Publié le 11 février 2014

Le programme appelé « Achat par les Africains pour les Africains », lancé en 2012, incite les petits producteurs à consommer ou vendre le reste de leur production sur les marchés, ce qui leur permettra d’augmenter leurs revenus. Copyright : WFP/Blandine Egonou Fanou

Dans 200 cantines des écoles de la région de Kédougou au Sénégal, les enfants mangent désormais du riz produit localement. Grâce à un programme financé par le Brésil et mis en œuvre par le PAM et la FAO, quelque 1.000 petits producteurs ont fourni l’an dernier 250 tonnes de riz paddy, soit la moitié de leur  production. Ils ont consommé ou vendu le reste sur les marchés et augmenté leurs revenus : un exemple de coopération Sud-Sud et de développement intégré appelé à s’étendre.

Paulele Fall

Soutenu par le gouvernement du Sénégal, ce programme appelé « Achat par les Africains pour les Africains », lancé en 2012,  renforce  la sécurité alimentaire et le développement économique et social des communautés rurales.

Grâce à un financement du Brésil, qui a développé un programme similaire sur son propre territoire dans le cadre de son objectif « Faim Zéro », les producteurs se sont regroupés en organisations paysannes. La FAO les a aidé à améliorer leurs techniques agricoles et leur a fourni des semences. Le PAM s’est engagé de son côté à  acheter la moitié de leur production pour la redistribuer aux cantines scolaires.

« Nous faisons d’une pierre deux coups : nos enfants qui fréquentent la cantine de l’école mangent maintenant du riz de qualité produit localement. Aussi, en vendant l’excédent de production sur les marchés locaux, nous sommes en train d’accroitre nos ressources financières », explique Mamadi Diallo, le président de l’union des producteurs de riz de Bandafassi, un arrondissement de la région de  Kedougou, à 800 km au sud-est  de Dakar.

« Grâce à ces revenus, nous pourrons bientôt prendre en charge nos besoins et ceux de nos enfants, sans l’aide de la FAO et du PAM », poursuit-il.

Le gouvernement sénégalais qui souhaite, à terme, prendre totalement en charge le programme de cantines scolaires, soutient l’initiative. « Les cantines scolaires pourraient être amenées à jouer un rôle central dans la politique nationale de promotion des céréales locales pour générer  des revenus monétaires aux producteurs locaux », a indiqué le ministre de l’Education nationale, Serigne Mbaye Thiam, lors d’une récente visite à Bandafassi à laquelle participaient le premier secrétaire de l’ambassade du Brésil au Sénégal, Marco Sparano, la directrice nationale du PAM, Ingeborg Maria Breuer, et le représentant résident de la FAO, Vincent Martin.

« La mise en synergie de nos compétences et expertises va permettre à partir d’aujourd’hui aux populations de Bandafassi d’assurer à leurs enfants une bonne alimentation en leur fournissant de la ferme à l’assiette une nourriture de qualité », a estimé M. Martin.
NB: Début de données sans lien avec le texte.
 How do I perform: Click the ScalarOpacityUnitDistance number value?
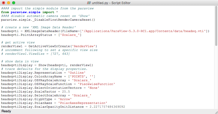point(107,107)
Par les Africains pour les Africains

L’expérience devrait être étendue à d’autres localités du Sénégal. « Elle permet d’offrir de nouveaux débouchés commerciaux aux producteurs agricoles du pays mais aussi et surtout de relever les taux de scolarisation et d’améliorer les résultats scolaires », a indiqué Mme Breuer.
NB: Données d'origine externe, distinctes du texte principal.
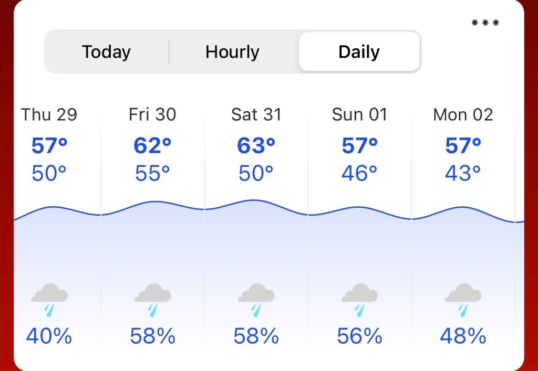The width and height of the screenshot is (538, 371).
Task: Select the Thu 29 day label
Action: (x=49, y=114)
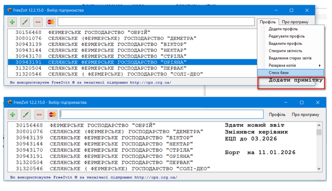This screenshot has width=332, height=191.
Task: Click the red minus icon in lower window
Action: tap(39, 114)
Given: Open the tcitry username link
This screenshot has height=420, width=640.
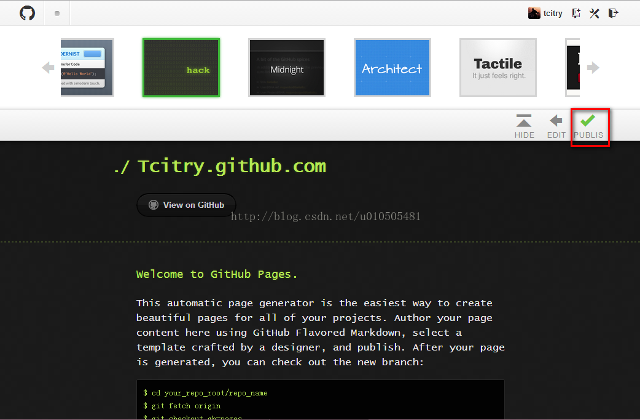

«Nous restons convaincus que les pays du Sud peuvent assurer leur développement en renforçant la coopération Sud-Sud, basée sur une relation d’égalité en transmettant nos expériences, notamment dans l’agriculture familiale, la culture du riz, l’agriculture bio ou l’achat d’équipements agricoles », a déclaré le représentant de l’Ambassade du Brésil, M. Sparano.
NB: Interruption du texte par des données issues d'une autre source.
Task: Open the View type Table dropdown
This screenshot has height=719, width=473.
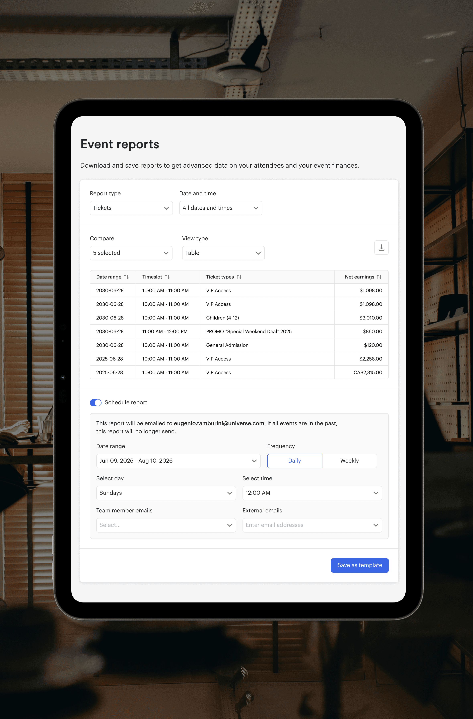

Après un an d’expérimentation, le projet « Achat par les Africains pour les Africains » va consolider les performances de la première année, étendre les superficies exploitées et améliorer la production. Les groupements paysans seront équipés de décortiqueuses performantes afin de pouvoir transformer eux-mêmes leur production.

Le programme sera ensuite étendu à d’autres régions. Sa pérennité ne sera assurée que si il est approuvé par les communautés et les autorités sénégalaises.